Через головы гостей передали стулья для Марины Никитичны и Зинаиды.
Голеев подождал, пока женщины устроятся. Обнялся с Мариной Никитичной, пожал пальцы Зинаиде. Попытался завязать светский разговор, желая, видимо, улизнуть от Кости. По воцарившемуся молчанию было понятно, что зрители желают продолжения. Марина Никитична, насколько могла быстро, свернула неуместную болтовню.
— Ты же не был таким! — накинулся Костя на Голеева. — Я помню. Ты был нараспашку для всего нового, для надежд. Для тебя идеалы не были пустым звуком.
— Мало ли, кто каким не был, — вздохнул Голеев.
Костлявый зад пророка ерзал по краешку стула, столичный господин сидел как влитой.
— Ты, казалось, любую несправедливость как личное оскорбление воспринимал.
— Это казалось, Костя. Я бы с таким заскоком долго не протянул.
При слове «заскок» Ольга Вадимовна, разливавшая чай, сделала Голееву глаза и покосилась на Зинаиду.
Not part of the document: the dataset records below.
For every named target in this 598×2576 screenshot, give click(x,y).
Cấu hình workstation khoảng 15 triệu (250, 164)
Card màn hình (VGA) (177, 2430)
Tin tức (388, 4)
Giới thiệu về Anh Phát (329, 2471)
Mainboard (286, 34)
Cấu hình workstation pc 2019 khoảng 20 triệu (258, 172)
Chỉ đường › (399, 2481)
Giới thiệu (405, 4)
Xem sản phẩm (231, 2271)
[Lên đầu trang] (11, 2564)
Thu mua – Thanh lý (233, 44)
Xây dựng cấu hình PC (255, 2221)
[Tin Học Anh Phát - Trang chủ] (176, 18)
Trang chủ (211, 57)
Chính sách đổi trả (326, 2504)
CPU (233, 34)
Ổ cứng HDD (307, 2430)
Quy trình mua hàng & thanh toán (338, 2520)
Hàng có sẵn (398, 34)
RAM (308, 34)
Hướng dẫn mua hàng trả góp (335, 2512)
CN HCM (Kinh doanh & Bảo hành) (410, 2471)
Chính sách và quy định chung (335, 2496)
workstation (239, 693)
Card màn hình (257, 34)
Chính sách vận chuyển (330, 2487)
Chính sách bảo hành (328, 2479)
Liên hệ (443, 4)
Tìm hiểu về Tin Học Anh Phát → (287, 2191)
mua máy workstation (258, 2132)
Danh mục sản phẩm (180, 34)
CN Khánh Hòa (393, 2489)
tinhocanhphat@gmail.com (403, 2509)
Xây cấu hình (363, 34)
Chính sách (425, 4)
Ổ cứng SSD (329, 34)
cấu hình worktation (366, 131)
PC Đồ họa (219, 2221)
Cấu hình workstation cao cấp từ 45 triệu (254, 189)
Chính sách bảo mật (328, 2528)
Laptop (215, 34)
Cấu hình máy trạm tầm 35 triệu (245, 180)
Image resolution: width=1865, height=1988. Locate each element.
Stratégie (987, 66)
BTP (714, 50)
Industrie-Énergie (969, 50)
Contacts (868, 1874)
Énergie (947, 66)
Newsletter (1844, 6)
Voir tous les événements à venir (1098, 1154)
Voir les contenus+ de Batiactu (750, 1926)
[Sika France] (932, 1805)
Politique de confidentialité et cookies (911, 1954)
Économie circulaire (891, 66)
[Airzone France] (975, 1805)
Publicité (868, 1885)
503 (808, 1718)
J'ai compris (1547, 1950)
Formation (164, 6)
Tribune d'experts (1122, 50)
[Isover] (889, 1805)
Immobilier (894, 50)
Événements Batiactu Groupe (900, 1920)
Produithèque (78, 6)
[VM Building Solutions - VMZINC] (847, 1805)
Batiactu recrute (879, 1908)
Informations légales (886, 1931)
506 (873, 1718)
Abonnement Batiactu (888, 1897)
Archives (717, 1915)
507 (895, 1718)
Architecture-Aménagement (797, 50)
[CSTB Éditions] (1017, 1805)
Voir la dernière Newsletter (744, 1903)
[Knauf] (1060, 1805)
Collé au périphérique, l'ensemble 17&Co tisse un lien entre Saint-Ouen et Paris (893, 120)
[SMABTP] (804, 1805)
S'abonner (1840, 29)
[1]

Топилин вспоминал, о чем спорили тогда, когда он был восторженным отличником, — в доме, где роль хозяйки, разливающей чай, исполняла Марина Никитична. О том, например, плох ли коммунизм изначально или был извращен в процессе. Могли за Николая Второго схлестнуться: мерзавец он или святой. Это уже когда Саша был постарше — когда все развалилось и на Красной площади торговали матрешками.
— Мы нация старенькая, — продолжал Голеев. — Смиренно вымирающая. И на любые революции после Бори Ельцина у нас жестокая аллергия. Включая, Костя, придуманную тобой… от избытка, видимо, невостребованной учености. Дай-ка угадаю. Доктрина эээ… социоментального… — Голеев замялся, подбирая слово.
Костя вдруг перешел на Путина.
— И что, этот путинский лохотрон, ты хочешь сказать, навсегда?!
Разволновался, глаза засверкали. Голеев почесал в затылке.
— Вот читаю твои посты в интернетах, — произнес он, понизив голос и слегка подавшись вперед. — Давно хотел спросить… Ты что, действительно думаешь, что эти ваши нескончаемые разоблачения режима, твои круглосуточные посты-перепосты… знаешь, вот это вот: «Они окончательно оборзели!», «Кто мне объяснит, что происходит в стране?»… что этим можно что-то изменить? Серьезно? Так считаешь? Что более-менее сытая родина пойдет бузить из-за такой вот ерунды?
— Нет, это ты мне ответь, — потребовал Костя. — Как ты живешь с таким беспросветным пессимизмом?
Голеев развел руками:
— Насыщенно. Пятого ребенка хочу от третьей жены. Прыгаю с парашютом. Остальное тет-а-тет, ладно? И, ты уж меня прости, не собираюсь загибаться в связи с тем, что какие-то впечатлительные мудрилки диагностировали несовпадение реальности с идеалами.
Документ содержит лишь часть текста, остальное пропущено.